Third, although the study prospectively enrolled patients, potential residual confounding cannot be excluded. Factors such as infarct size, time to reperfusion, medication adherence, and pre-existing comorbidities may have influenced mortality risk but were not fully controlled for in the analysis.
Fourth, the definition and classification of the no-reflow phenomenon into “coronary” and “myocardial” subtypes, while clinically relevant, may be subject to diagnostic variability, especially in the absence of uniform criteria or advanced imaging to quantify microvascular obstruction.
Another limitation of this study is the small number of cases that underwent pathological examination, including triphenyltetrazolium chloride (TTC) staining. This limited pathological sample size constrains the ability to draw definitive correlations between histopathological findings and clinical or angiographic features, and therefore warrants cautious interpretation of these results.
A key limitation of this study is the reliance on ECG for identifying myocardial no-reflow, given its limited specificity and sensitivity compared to advanced perfusion imaging. Additionally, the relatively small number of patients with confirmed no-reflow and in-hospital mortality events restricts the statistical power and generalizability of our findings. These factors should be considered when interpreting the results and underscore the need for larger, multicenter studies incorporating comprehensive imaging strategies.
A major limitation of our study lies in the differentiation between coronary and myocardial no-reflow phenomena.
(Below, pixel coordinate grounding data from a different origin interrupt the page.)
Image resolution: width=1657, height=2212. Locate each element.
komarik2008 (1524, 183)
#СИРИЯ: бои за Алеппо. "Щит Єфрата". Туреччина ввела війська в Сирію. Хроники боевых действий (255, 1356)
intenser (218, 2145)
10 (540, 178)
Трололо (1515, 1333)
In the absence of advanced imaging modalities such as myocardial contrast echocardiography or cardiac magnetic resonance imaging, we relied on a combination of angiographic findings (TIMI flow and myocardial blush grade) and electrocardiographic changes (persistent ST-segment elevation) to classify no-reflow types. However, ECG is a nonspecific tool for assessing myocardial perfusion, subject to multiple confounding factors and limited diagnostic accuracy. This approach may introduce misclassification bias and reduce the precision of our no-reflow subtype categorization. We acknowledge this methodological constraint and emphasize that our findings should be interpreted within the context of these diagnostic limitations. An important limitation is the reliance on electrocardiographic (ECG) criteria for identifying myocardial no-reflow. While ECG remains a widely accessible and practical tool in clinical settings, it has limited specificity and sensitivity for directly characterizing myocardial perfusion compared to advanced imaging modalities. Therefore, the interpretation of myocardial no-reflow in our study may be subject to diagnostic uncertainty. Additionally, the relatively small sample size of patients with the no-reflow phenomenon further limits the statistical power and generalizability of our findings. These constraints underscore the exploratory nature of our analysis and support the need for future multicenter studies with more robust diagnostic tools. Finally, follow-up was limited to the in-hospital period, preventing assessment of long-term mortality predictors and outcomes. Further research with larger, multicenter cohorts and extended follow-up is necessary to confirm these findings and refine risk stratification in this high-risk patient population.
The coronary no-reflow phenomenon has the highest risk of mortality, accounting for more than half of the cases of infarction, compared with the myocardial no-reflow phenomenon.
In STEMI subjects with no-reflow phenomenon, LAD was the common culprit lesion responsible for a negative outcome.
Associated cardiovascular complications caused most deaths in STEMI patients with no-reflow phenomenon.